In the context of atmospheric pollution and global climate change, another important aspect is the need to unravel the chemical characteristics of atmospheric air particulate matter. Among the various PM_2.5 components, the water-soluble organic nitrogen (WSON) is the least studied aerosol component, although its role in secondary organic aerosol formation and its toxicity (e.g., [14] and references therein) has long been recognized. In this regard, the concentration of the WSON, with a particular focus on its seasonal variations and potential sources, is highlighted in the study of Chen et al. [15], which was carried out in urban Yangzhou (eastern China). This study shows that the annual mean WSON concentration (1.71 ± 1.08 µg m⁻³) in Yangzhou was much higher than those in Japan, Greece, and Florida (USA). It is also shown that the WSON concentrations had no significant seasonal and monthly variation; however, the WSON-to-total nitrogen mass ratios were much higher in summer and autumn than in winter and spring. The authors concluded that secondary formation is an important source of aerosol WSON in Yangzhou.

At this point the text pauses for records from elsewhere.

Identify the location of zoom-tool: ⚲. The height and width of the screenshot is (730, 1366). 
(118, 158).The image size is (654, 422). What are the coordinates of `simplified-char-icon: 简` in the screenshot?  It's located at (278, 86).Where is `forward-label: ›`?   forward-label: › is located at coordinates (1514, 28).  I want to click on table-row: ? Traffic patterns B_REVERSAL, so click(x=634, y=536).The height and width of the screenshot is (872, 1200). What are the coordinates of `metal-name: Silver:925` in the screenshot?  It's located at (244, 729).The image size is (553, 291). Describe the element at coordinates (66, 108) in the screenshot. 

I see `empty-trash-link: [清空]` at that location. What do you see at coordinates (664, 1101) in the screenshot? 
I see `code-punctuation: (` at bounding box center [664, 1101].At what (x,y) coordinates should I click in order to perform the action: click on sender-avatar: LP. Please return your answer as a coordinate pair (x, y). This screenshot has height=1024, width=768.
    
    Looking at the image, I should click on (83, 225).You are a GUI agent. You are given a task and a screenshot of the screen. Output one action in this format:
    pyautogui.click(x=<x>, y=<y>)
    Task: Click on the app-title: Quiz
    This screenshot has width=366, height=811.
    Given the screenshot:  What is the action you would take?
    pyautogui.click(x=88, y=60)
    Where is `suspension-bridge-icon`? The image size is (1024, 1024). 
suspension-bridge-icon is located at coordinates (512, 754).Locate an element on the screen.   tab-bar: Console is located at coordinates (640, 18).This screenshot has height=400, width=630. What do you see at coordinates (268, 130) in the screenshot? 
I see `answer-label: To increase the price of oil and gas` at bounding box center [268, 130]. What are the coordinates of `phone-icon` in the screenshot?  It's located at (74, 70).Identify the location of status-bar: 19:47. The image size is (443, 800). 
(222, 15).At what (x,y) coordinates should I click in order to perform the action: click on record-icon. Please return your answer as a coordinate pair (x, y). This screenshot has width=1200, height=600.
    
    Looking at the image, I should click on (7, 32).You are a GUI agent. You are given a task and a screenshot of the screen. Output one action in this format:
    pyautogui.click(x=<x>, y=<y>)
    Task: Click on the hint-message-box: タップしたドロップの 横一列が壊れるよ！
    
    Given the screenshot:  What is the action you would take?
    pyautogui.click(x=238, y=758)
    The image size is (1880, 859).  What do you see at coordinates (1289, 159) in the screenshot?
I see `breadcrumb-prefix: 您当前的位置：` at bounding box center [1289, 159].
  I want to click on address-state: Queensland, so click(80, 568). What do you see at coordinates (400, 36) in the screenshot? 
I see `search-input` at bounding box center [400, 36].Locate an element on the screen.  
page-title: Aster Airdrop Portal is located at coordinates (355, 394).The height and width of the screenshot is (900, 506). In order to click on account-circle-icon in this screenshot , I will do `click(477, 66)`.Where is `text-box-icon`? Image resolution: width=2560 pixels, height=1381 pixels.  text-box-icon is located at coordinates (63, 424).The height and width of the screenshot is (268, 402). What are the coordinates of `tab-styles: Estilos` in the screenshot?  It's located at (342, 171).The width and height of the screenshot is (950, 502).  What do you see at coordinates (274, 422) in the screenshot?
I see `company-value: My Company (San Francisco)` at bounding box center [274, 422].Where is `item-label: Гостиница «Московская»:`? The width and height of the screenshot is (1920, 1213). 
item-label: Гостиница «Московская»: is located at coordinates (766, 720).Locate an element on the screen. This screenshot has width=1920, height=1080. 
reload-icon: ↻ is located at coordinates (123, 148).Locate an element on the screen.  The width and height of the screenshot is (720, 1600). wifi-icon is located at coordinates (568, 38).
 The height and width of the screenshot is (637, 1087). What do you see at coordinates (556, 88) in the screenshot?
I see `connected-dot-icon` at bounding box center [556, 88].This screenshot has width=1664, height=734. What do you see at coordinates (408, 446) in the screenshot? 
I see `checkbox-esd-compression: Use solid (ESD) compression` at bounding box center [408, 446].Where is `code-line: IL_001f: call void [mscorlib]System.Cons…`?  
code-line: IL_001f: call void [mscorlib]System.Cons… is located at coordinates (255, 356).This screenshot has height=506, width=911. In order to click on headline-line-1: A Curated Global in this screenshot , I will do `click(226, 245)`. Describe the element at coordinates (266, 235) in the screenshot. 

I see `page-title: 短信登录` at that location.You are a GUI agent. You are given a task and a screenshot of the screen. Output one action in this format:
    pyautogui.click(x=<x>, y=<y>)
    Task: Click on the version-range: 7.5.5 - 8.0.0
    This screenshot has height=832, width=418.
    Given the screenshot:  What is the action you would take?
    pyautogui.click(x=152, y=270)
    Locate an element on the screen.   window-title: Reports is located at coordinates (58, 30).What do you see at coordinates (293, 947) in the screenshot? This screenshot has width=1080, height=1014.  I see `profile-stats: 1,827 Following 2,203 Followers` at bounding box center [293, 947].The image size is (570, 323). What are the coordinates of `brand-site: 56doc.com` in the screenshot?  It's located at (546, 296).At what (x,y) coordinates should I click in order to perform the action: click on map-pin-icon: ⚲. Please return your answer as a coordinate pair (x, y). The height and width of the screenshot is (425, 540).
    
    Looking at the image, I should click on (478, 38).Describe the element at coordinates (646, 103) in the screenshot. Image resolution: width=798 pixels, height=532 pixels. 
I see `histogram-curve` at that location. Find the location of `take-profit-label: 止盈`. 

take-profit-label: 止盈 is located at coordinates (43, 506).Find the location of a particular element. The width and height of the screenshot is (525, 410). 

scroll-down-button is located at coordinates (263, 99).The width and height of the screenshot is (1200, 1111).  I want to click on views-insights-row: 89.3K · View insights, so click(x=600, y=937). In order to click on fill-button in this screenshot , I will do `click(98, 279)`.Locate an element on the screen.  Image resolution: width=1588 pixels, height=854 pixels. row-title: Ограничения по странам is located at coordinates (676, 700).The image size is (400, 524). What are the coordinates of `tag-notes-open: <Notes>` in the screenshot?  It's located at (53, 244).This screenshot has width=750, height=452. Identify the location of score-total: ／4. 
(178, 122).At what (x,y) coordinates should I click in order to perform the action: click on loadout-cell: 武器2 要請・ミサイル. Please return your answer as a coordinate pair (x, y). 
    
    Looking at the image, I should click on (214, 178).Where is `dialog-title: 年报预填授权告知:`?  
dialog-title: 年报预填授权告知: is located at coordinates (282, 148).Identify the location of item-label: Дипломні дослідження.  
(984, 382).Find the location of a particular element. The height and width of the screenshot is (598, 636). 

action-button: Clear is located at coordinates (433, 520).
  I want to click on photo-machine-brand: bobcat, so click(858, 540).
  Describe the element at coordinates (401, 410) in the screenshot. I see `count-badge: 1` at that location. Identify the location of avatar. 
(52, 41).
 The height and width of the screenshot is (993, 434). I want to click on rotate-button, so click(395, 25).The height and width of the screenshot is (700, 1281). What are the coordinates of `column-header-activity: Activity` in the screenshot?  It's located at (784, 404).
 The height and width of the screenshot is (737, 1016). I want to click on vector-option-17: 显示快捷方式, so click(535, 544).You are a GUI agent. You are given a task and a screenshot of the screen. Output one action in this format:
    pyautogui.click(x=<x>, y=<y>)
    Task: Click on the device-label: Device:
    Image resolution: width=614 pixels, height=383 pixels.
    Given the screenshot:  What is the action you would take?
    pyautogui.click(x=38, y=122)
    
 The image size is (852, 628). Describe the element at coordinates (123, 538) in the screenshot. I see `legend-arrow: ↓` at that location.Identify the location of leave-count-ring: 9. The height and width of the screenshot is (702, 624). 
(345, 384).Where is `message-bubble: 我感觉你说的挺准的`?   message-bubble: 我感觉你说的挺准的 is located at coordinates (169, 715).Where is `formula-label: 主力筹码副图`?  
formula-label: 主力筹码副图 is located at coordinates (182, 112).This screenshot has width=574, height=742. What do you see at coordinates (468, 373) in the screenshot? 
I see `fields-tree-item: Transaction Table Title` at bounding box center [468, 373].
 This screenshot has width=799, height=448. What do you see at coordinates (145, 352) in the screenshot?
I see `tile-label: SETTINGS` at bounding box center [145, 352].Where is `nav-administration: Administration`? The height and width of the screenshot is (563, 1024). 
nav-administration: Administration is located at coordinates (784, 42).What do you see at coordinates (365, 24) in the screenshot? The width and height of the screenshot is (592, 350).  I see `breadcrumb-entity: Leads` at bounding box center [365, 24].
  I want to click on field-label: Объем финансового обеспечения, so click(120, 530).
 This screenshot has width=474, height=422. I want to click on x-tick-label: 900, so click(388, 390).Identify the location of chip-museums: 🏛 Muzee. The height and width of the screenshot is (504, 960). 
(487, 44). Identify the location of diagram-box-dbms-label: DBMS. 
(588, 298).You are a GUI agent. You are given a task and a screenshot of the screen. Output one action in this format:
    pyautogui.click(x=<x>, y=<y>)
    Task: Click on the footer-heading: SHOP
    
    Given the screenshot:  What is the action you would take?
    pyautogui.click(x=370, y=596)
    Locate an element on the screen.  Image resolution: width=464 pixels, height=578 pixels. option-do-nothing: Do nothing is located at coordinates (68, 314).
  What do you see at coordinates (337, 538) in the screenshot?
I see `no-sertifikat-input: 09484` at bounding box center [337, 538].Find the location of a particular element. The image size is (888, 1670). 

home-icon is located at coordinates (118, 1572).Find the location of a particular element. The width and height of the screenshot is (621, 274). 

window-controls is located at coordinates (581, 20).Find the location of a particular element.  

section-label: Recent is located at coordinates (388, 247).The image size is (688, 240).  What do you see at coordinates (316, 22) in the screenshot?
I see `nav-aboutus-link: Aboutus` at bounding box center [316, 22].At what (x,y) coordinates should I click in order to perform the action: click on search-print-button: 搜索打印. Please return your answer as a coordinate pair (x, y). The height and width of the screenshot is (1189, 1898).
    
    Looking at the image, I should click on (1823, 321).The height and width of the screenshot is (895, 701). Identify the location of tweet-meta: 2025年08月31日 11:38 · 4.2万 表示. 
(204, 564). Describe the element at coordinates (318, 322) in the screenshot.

An additional approach to monitoring air pollution in urban and heavily industrialized areas is the consideration of aerosol optical depth (AOD), which measures the light extinction by aerosol scattering and absorption in the atmospheric column. Xue et al. [16] applied AOD data acquired from Moderate Resolution Imaging Spectroradiometer (MODIS) to assess whether correlations could be established between AOD and urban development, construction factors, and geographical environment factors in the Shandong Province over a 10-year timeframe (2007 to 2017). It was concluded that the introduction of targeted environmental protection policies was effective in alleviating pollution-related problems in the process of urbanization. Nonetheless, proper sampling of satellite AOD data is extremely important for a correct characterization of aerosol properties and air pollution over the areas of interest. Tian and Gao [17] address this challenge by assessing the accuracy of Terra-MODIS AOD retrieval products using the ground observations from twenty-three AErosol RObotic NETwork (AERONET) sites in heavy aerosol loading areas of Asia (including China, India, and Pakistan), the Middle East (including the United Arab Emirates, Bahrain, and Kuwait), and Northern Africa (including Egypt, Niger, Benin, Mali, and Nigeria). This study highlights the impact of land cover type and seasonal variation in the accuracy of the MODIS aerosol products and emphasizes the need for a suitable choice of the MODIS aerosol algorithms and products to assure a proper prediction of the air particles—AOD relationship.

In summary, the studies and the results discussed in this Special Issue will be of interest to the atmospheric research community, including those interested in air quality outdoors and indoors, visibility, the toxicity, composition, and sources of air particles, atmospheric chemistry, as well as global climate modelers. Finally, it is expected that the research presented here will inspire new research questions and hypotheses, which will help to untangle the strong connections between air particles and their impact on atmospheric chemistry, climate, and human health.